%%
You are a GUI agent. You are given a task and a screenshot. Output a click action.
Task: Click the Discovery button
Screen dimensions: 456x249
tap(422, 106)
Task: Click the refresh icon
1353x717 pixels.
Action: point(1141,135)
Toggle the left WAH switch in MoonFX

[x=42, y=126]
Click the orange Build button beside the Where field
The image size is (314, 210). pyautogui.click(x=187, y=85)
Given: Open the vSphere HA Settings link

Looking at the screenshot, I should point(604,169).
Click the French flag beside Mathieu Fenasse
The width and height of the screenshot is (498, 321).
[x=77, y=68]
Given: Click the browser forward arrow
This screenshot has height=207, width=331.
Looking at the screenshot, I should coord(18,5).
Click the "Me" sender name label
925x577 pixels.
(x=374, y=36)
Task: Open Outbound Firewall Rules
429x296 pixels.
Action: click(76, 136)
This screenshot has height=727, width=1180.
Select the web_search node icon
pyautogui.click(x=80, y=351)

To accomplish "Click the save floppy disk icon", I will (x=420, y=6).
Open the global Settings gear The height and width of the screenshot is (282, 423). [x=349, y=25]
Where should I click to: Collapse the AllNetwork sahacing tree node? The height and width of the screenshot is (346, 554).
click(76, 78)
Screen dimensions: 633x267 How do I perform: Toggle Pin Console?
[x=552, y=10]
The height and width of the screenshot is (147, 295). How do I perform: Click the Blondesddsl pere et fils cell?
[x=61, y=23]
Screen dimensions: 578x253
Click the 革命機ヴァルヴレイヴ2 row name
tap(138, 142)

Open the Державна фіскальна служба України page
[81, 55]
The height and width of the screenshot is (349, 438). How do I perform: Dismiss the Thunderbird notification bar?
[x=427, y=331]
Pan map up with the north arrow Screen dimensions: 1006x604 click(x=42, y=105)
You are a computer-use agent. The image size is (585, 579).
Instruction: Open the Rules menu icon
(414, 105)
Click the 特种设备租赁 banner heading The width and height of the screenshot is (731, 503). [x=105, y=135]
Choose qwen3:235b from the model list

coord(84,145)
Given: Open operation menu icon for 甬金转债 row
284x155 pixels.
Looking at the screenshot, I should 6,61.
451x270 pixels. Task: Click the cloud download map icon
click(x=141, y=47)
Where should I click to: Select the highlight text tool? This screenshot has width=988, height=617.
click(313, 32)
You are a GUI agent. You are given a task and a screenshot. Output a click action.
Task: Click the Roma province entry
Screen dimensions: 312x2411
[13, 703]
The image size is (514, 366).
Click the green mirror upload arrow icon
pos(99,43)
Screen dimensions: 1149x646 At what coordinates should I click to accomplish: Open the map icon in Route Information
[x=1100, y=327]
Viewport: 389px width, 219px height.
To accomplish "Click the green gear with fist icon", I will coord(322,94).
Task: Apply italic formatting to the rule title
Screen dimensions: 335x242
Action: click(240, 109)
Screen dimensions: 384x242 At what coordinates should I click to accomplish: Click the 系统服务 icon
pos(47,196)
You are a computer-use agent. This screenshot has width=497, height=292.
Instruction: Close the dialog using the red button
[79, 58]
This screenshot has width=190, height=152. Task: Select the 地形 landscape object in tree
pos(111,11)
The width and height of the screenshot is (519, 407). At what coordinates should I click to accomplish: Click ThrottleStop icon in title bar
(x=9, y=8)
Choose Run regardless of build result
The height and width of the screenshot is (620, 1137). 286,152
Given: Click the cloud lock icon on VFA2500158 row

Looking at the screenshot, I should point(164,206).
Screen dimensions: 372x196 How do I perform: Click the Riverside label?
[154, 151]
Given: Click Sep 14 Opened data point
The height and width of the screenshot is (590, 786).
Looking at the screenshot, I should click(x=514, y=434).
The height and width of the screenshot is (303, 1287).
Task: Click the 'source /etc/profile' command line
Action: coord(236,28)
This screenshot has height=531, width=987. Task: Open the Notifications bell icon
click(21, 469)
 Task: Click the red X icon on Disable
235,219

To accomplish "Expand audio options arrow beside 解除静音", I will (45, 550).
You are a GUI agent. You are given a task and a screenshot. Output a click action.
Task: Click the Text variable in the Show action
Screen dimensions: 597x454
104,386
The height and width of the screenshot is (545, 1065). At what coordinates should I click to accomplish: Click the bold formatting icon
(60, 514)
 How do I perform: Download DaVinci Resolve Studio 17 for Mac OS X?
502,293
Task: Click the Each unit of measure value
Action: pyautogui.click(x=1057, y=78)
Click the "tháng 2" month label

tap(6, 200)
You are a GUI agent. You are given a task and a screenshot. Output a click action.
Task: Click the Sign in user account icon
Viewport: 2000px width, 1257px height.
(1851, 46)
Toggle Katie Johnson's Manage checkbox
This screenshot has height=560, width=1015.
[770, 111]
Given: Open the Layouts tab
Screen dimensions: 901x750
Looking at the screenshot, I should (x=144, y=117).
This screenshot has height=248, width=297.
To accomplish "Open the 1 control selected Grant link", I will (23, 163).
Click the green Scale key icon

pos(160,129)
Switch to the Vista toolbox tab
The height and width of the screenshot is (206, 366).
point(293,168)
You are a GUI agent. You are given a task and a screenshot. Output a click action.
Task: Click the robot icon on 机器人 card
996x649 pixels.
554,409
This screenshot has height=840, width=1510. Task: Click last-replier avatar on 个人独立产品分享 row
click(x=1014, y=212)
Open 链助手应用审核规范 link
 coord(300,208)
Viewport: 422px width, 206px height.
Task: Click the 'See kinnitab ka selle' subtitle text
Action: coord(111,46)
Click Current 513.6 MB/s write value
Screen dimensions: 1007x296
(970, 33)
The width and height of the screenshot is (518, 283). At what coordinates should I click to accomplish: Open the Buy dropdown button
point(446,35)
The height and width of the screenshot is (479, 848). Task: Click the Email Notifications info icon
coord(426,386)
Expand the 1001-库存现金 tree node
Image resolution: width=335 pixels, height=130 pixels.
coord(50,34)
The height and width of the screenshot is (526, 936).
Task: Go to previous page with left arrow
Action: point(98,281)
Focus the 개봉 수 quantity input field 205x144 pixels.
%%
### TASK REQUIREMENTS
Please give the count of lines in the listing that include the string "will", with no words around it.

### OUTPUT BELOW
4